"I daresay lots of people have gotten here," said Jane, dismally. "It's not the getting here—I see that—it's the getting back again. Perhaps no one will ever know that we have been here, and the robins will cover us with leaves and—"

"Nonsense," said George. "There aren't any robins, and there aren't any leaves. It's just the North Pole, that's all, and I've found it; and now I shall try to climb up and plant the British flag on the top—my handkerchief will do; and if it really is the North Pole, my pocket compass Uncle James gave me will spin around and around, and then I shall know. Come on."

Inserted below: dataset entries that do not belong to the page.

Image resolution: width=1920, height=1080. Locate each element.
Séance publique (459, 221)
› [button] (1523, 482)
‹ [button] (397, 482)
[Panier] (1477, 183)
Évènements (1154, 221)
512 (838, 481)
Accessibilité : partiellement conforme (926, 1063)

So Jane came on; and when they got close to the clear, tall, beautiful flames they saw that there was a great, queer-shaped lump of ice all around the bottom of the Pole—clear, smooth, shining ice, that was deep, beautiful Prussian blue, like icebergs, in the thick parts, and all sorts of wonderful, glimmery, shimmery, changing colors in the thin parts, like the cut-glass chandelier in Grandmamma's house in London.

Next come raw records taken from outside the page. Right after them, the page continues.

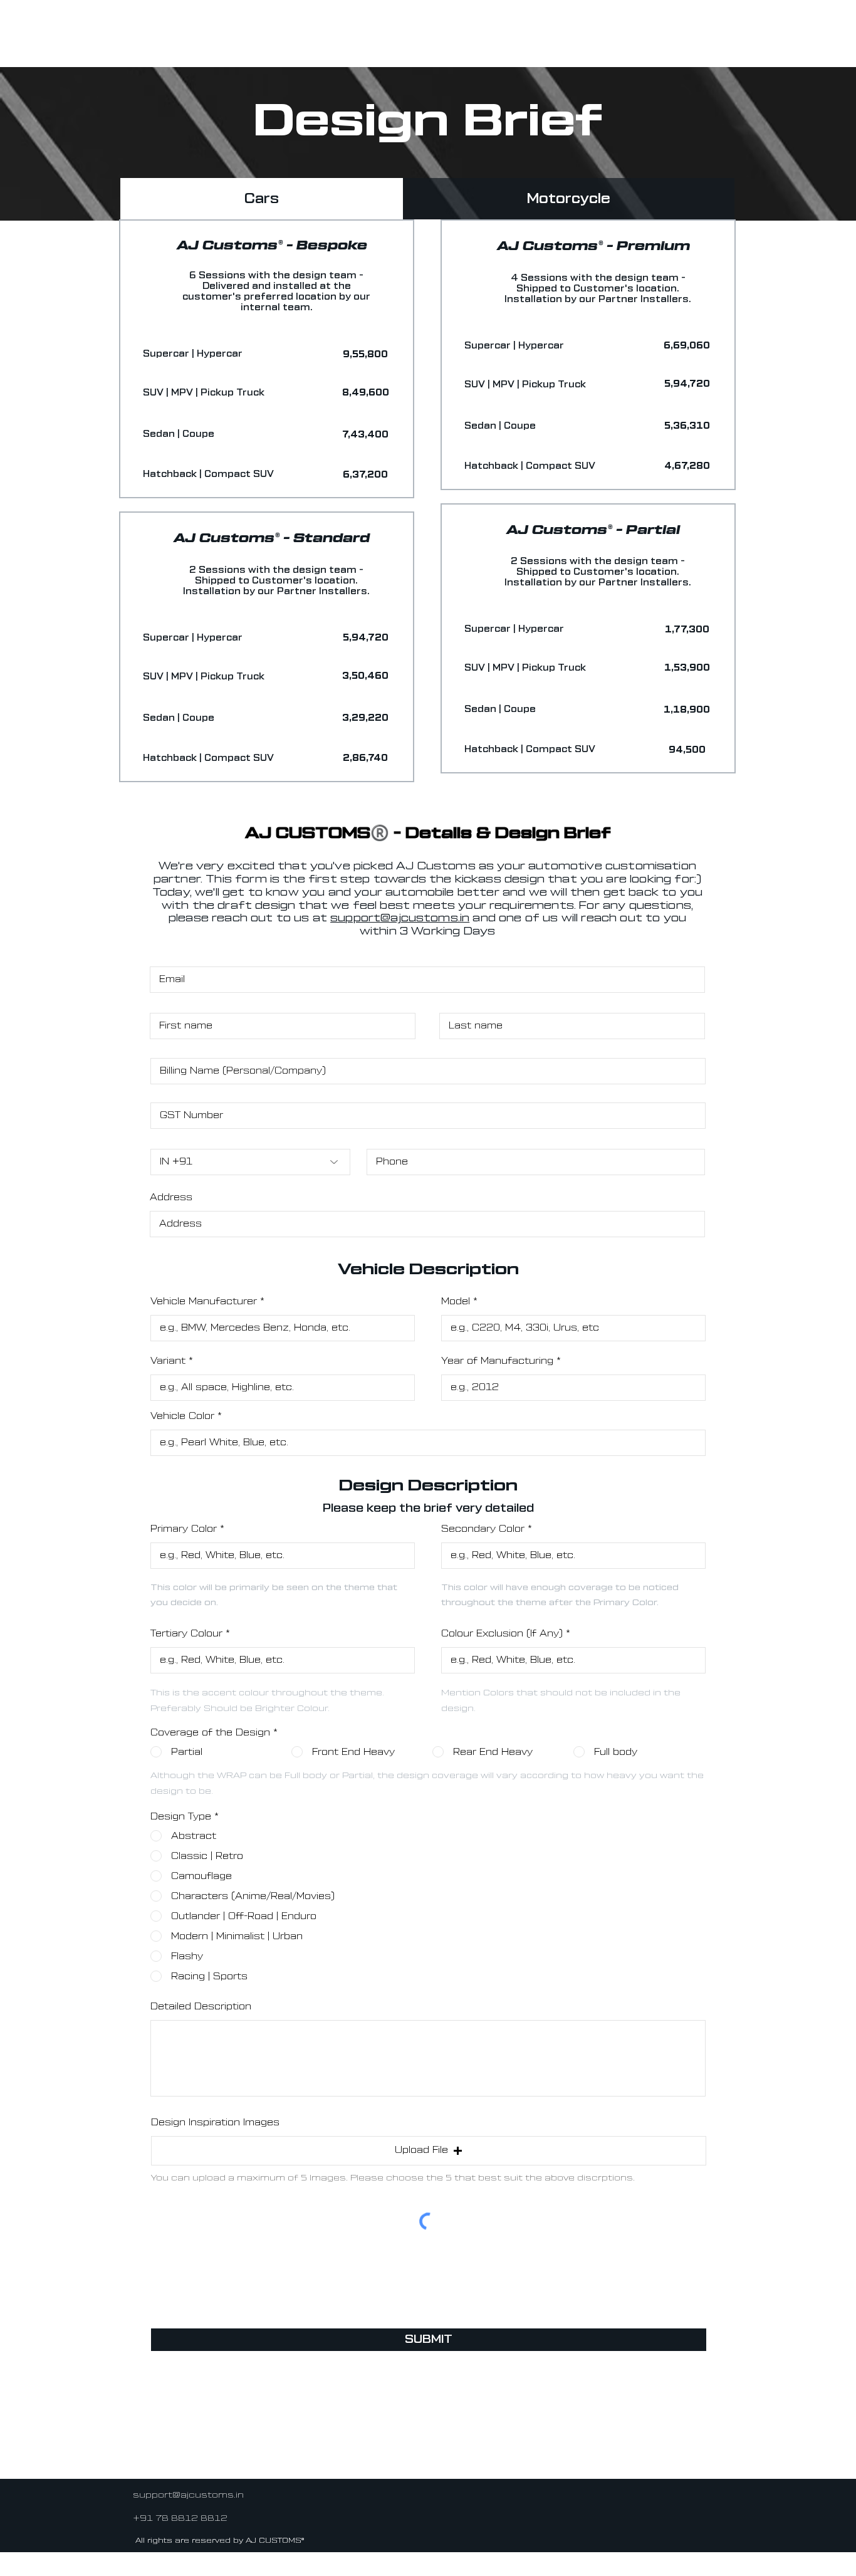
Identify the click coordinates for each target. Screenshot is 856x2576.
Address (171, 1197)
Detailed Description (200, 2006)
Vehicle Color (182, 1416)
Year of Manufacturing (498, 1361)
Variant (167, 1361)
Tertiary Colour (186, 1633)
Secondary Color (483, 1529)
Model (455, 1301)
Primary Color (183, 1529)
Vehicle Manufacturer (203, 1301)
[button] (365, 354)
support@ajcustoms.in (399, 918)
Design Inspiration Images (215, 2122)
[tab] (261, 198)
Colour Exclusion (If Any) (502, 1633)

"It is a very curious shape," said Jane. "It's almost like"—she moved back a step to get a better view of it—"it's almost like a dragon."

"It's much more like the lampposts on the Thames Embankment," said George, who had noticed a curly thing like a tail that went twisting up the North Pole.

"Oh, George," cried Jane, "it is a dragon; I can see its wings. Whatever shall we do?"

And, sure enough, it was a dragon—a great, shining, winged, scaly, clawy, big-mouthed dragon—made of pure ice. It must have gone to sleep curled around the hole where the warm steam used to come up from the middle of the earth, and then when the earth got colder, and the column of steam froze and was turned into the North Pole, the dragon must have got frozen in his sleep—frozen too hard to move—and there he stayed. And though he was very terrible he was very beautiful too.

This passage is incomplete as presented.